A few Gr genes, in addition to the sugar Gr genes, are highly conserved among insects, suggesting that these encode receptors that serve important functions shared by many different species. Indeed, one such group (the Gr28 subfamily) has been a research focus of our group over the last several years, leading to the discovery of a novel, and what appears to be an insect specific taste modality for RNA and ribonucleosides.

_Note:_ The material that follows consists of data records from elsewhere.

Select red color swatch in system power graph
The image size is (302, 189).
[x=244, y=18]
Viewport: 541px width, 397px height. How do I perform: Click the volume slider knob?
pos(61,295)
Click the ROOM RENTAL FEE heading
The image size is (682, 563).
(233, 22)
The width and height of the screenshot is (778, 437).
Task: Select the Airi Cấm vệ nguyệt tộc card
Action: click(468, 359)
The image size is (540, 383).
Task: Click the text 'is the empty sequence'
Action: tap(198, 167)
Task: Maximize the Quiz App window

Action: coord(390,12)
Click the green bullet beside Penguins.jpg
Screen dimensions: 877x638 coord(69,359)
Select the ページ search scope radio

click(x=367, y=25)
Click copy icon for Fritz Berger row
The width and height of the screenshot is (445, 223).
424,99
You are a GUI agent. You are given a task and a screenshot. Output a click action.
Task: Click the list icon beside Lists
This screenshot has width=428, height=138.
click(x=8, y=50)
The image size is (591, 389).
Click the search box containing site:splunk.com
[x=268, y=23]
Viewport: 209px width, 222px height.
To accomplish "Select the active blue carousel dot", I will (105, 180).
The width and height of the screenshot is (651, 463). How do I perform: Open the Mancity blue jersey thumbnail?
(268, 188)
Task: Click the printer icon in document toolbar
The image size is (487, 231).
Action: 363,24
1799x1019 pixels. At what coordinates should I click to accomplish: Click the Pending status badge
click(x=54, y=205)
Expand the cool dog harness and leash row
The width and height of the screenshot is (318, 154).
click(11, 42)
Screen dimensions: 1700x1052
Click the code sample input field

A second major group of taste receptors was identified and characterized by a number of investigators, including our group. These receptors belong to the Ionotropic Receptor (IR) family and were shown to be important for the detection of carboxylic acids and fatty acids, as well as the detection of volatile compounds in the olfactory system.
Neuropeptides
Neuropeptide signaling pathways, some of which are conserved between mammals and insects, are important to regulate many physiological processes, and in in turn, can affect behavioral outputs. The fly genome has more than 40 neuropeptide genes, many of which encode multiple neuropeptides generated from pro-peptides, and for most these peptides, receptors have been identified. Yet, for many neuropeptides and their receptors, detailed understanding of how they convey their activity to their target tissue and beyond has remained elusive. Most neuropeptide receptors belong to the G -protein coupled receptor family, and they can be expressed within or outside the CNS. Our recent work revealed that the gluconeogenic enzyme Glucose 6 phosphatase (G6P) has been appropriated for modulating the release of several NPs in the Drosophila neurosecretory system. A group of closely related neuropeptides, the FMRFamides, are of special interest, because we found that they are G6P dependent signaling molecules that regulate and co-ordinate glycogen metabolism in muscle tissues. Specifically, FMRFamides and their cognate receptor, FMRFaR, are necessary to build up glycogen stores in jump muscles, muscles that control all leg-based locomotion.